EXTRAIT CHOISI:
----

Now the windows, blinded by the glare of the empty square, had fallen asleep; the balconies declared their emptiness to heaven; the open doorways smelt of coolness and wine.
Les ciseaux créent un tout autre sens :
« growing in this emptiness, wanting to ressemble the reflections, whole generations had fallen asleep ».
Safran Foer transforme donc la matière de son livre favori pour en faire une expérimentation à la fois littéraire, historique et matérielle.
Littéraire, parce que l’auteur s’impose une contrainte d’écriture qui rappelle les lipogrammes des oulipiens (ainsi La Disparition de Georges Perec, roman écrit entièrement sans la lettre e).
Historique, parce que ce travail d’effacement et de découpage rappelle la disparition tragique de l’auteur, puis de la grande majorité de son œuvre.
Bruno Schulz a été assassiné par la Gestapo en 1942.
Avant sa mort, il avait confié son œuvre inédite à des amis, mais à l’exception de quelques textes (dont cette nouvelle) tout semble être définitivement perdu.
Expérimentation, enfin, sur la matérialité du livre : Jonathan Safran Foer convoque une équipe de graphistes, d’imprimeurs et de spécialistes en découpage (le die-cut) pour créer à la fois un livre et un objet d’art.
Une maison d’édition londonienne (Visual-Editions) a préparé la maquette du volume, une autre équipe en a supervisé l’impression, les découpages sont faits en Hollande, puis, le volume est re-travaillé à la main en Belgique avant d’être retourné en Hollande pour être relié.
Si la fabrication de cet étonnant palimpseste typographique a mobilisé plusieurs types de lecteurs à l’œuvre, on doit pour le lire utiliser une stratégie quelque peu réductrice en derrière chaque page une feuille de papier.
On est constamment dérangé, sinon, par les mots qui apparaissent à travers les fenêtres découpées dans les pages.

----

(Entrées pour localiser du texte et des éléments)
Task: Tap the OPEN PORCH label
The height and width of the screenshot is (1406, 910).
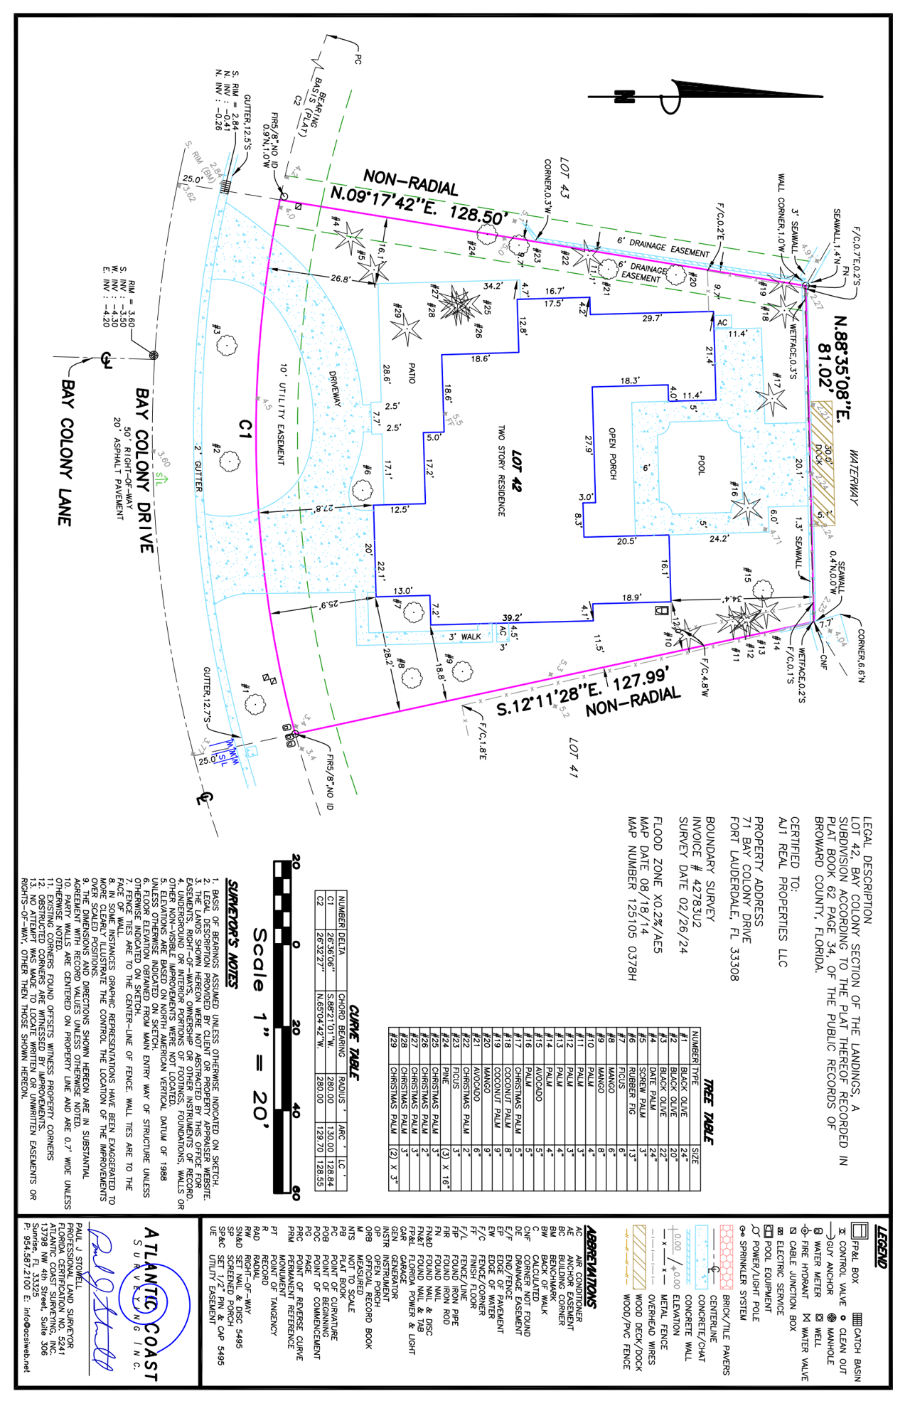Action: [x=612, y=453]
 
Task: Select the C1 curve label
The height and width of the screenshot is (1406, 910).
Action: [x=245, y=429]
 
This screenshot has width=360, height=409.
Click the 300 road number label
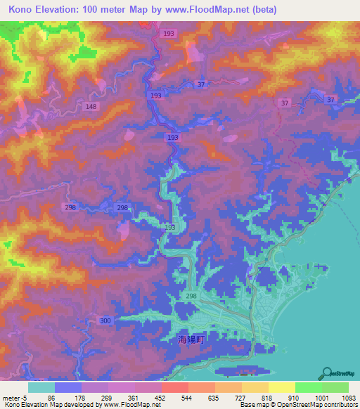105,320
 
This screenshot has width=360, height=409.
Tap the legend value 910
295,397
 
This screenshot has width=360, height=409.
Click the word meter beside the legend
12,397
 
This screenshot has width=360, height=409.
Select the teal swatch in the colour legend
41,387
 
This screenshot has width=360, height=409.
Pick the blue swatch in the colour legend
68,387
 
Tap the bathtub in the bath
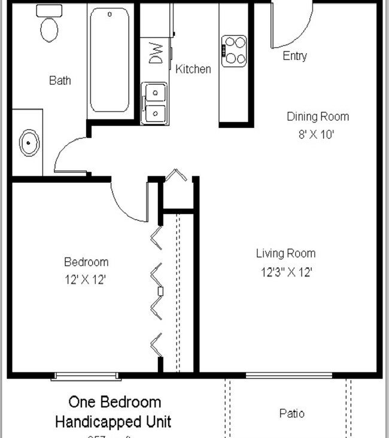(x=109, y=60)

----

OBJECTIF: Réécrivez le passage de l'extrait sur le livre de Safran Foer en commençant par « Les ciseaux créent » et en allant jusqu'à « historique et matérielle. », avec « préféré » à la place de « favori ». Servez-vous uniquement de l'extrait.

CORRIGÉ:
Les ciseaux créent un tout autre sens :
« growing in this emptiness, wanting to ressemble the reflections, whole generations had fallen asleep ».
Safran Foer transforme donc la matière de son livre préféré pour en faire une expérimentation à la fois littéraire, historique et matérielle.